Intellia Therapeutics Receives U.S. FDA Orphan Drug Designation for NTLA-5001 for the Treatment of Acute Myeloid Leukemia
10 March 2022 - 8:01AM
Intellia Therapeutics, Inc. (NASDAQ:NTLA), a leading clinical-stage
genome editing company focused on developing potentially curative
therapeutics leveraging CRISPR-based technologies, today announced
that the U.S. Food and Drug Administration (FDA) has granted orphan
drug designation for Intellia’s ex vivo investigational T cell
receptor (TCR)-T cell therapy, NTLA-5001, for the treatment of
acute myeloid leukemia (AML).
NTLA-5001 is an autologous TCR-T cell therapy designed to target
the Wilms’ Tumor (WT1) antigen, which is highly expressed in AML
and many other hematologic and solid tumors. NTLA-5001 is currently
being evaluated in a Phase 1/2a study in adults with persistent or
recurrent AML who have previously received first-line therapy.

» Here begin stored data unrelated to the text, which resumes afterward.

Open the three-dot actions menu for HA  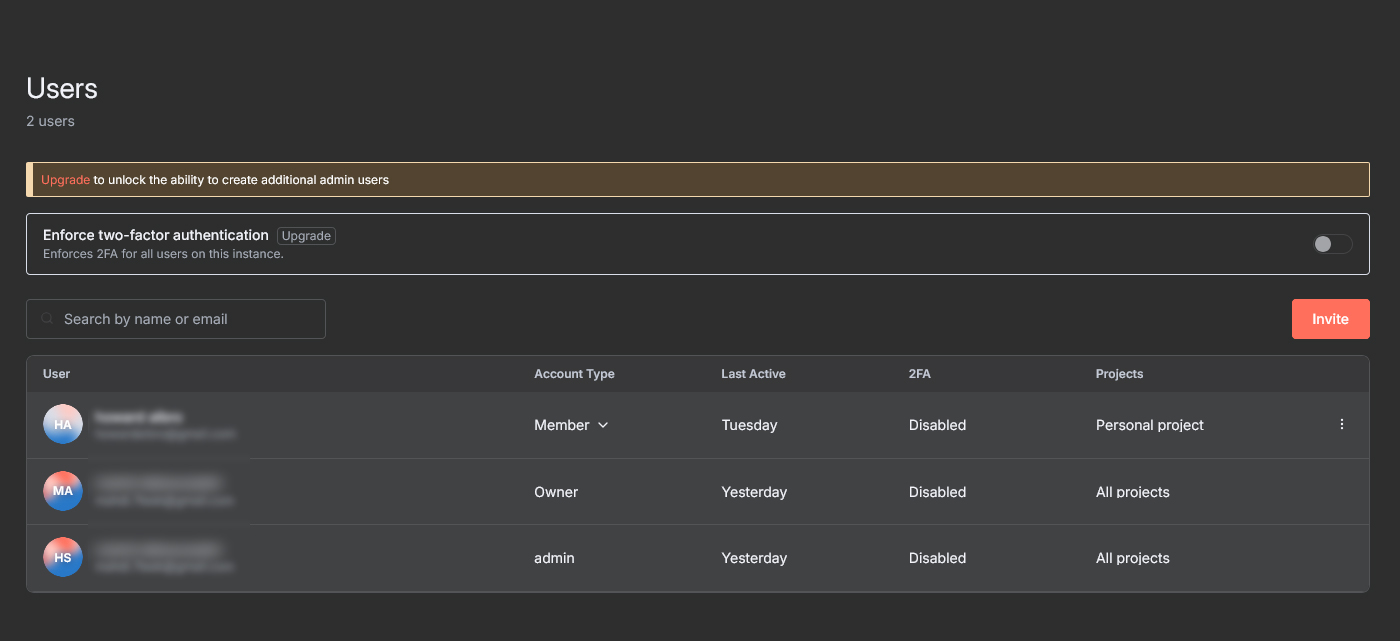[x=1341, y=425]
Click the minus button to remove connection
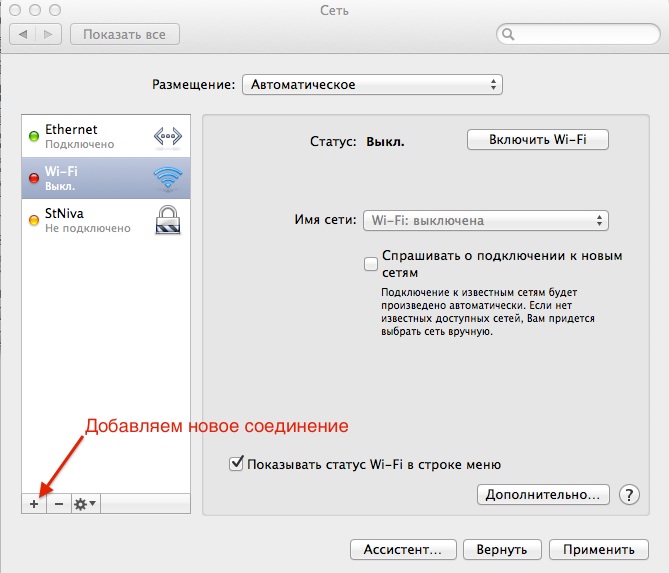The width and height of the screenshot is (669, 573). (58, 504)
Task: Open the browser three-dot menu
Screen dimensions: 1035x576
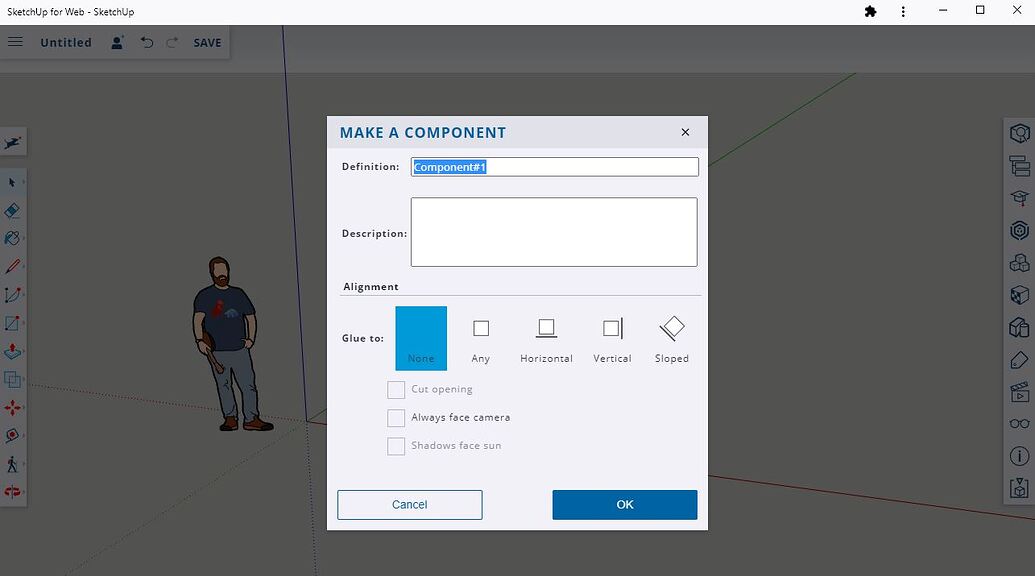Action: (x=903, y=11)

“The FDA’s decision to grant orphan drug designation for
NTLA-5001 reflects the serious need for novel treatment options for
people living with AML, a disease with notably poor long-term
survival,” said Intellia President and Chief Executive Officer John
Leonard, M.D. “As part of our full-spectrum genome editing
strategy, we seek to leverage our proprietary CRISPR/Cas9-based
platform to engineer differentiated cell therapies targeting
cancers for which there are currently limited or no treatment
options. We look forward to advancing our investigational TCR-T
cell therapy, NTLA-5001, through the clinic in hopes of improving
future treatment options for patients in need.”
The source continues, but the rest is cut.